■ Your instructions ■
Rewrite these rows with every "colorbar" changed to "color scale", leaving everything else as is and omitting the pictures.

■ Given records ■
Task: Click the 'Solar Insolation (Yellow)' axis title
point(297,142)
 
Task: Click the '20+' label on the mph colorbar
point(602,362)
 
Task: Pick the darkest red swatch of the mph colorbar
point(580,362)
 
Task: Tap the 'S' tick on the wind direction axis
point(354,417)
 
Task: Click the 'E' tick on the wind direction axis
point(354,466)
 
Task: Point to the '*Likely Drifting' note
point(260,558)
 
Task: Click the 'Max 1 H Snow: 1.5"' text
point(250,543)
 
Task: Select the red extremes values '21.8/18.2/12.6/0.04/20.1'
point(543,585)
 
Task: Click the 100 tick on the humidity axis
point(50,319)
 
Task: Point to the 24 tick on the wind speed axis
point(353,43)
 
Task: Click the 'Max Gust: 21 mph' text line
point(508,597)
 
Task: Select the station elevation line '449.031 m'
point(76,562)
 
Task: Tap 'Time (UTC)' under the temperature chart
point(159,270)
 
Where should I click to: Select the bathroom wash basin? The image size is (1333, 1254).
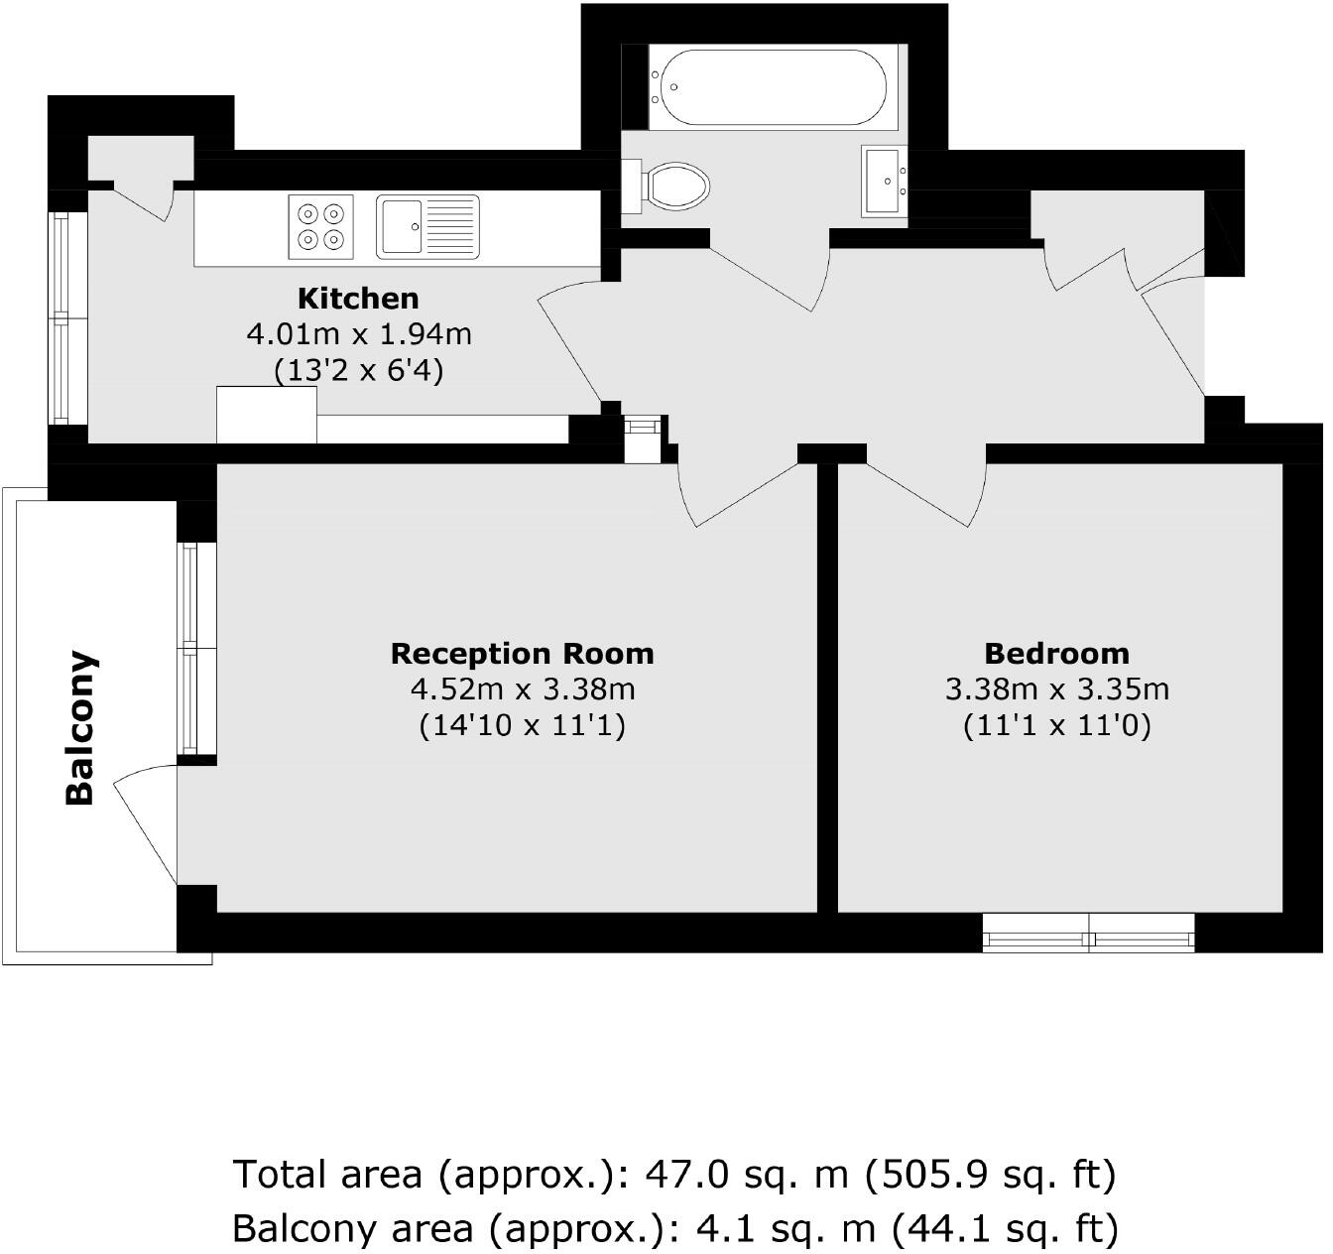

■ Solution to the exercise ■
Task: Click the 'Solar Insolation (Yellow)' axis title
point(297,142)
 
Task: Click the '20+' label on the mph color scale
point(602,362)
 
Task: Pick the darkest red swatch of the mph color scale
point(580,362)
 
Task: Tap the 'S' tick on the wind direction axis
point(354,417)
 
Task: Click the 'E' tick on the wind direction axis
point(354,466)
 
Task: Point to the '*Likely Drifting' note
point(260,558)
 
Task: Click the 'Max 1 H Snow: 1.5"' text
point(250,543)
 
Task: Select the red extremes values '21.8/18.2/12.6/0.04/20.1'
point(543,585)
 
Task: Click the 100 tick on the humidity axis
point(50,319)
 
Task: Point to the 24 tick on the wind speed axis
point(353,43)
 
Task: Click the 'Max Gust: 21 mph' text line
point(508,597)
 
Task: Select the station elevation line '449.031 m'
point(76,562)
 
Task: Tap 'Time (UTC)' under the temperature chart
point(159,270)
 
Where should I click to: Select the bathroom wash basin? The image size is (1333, 1254).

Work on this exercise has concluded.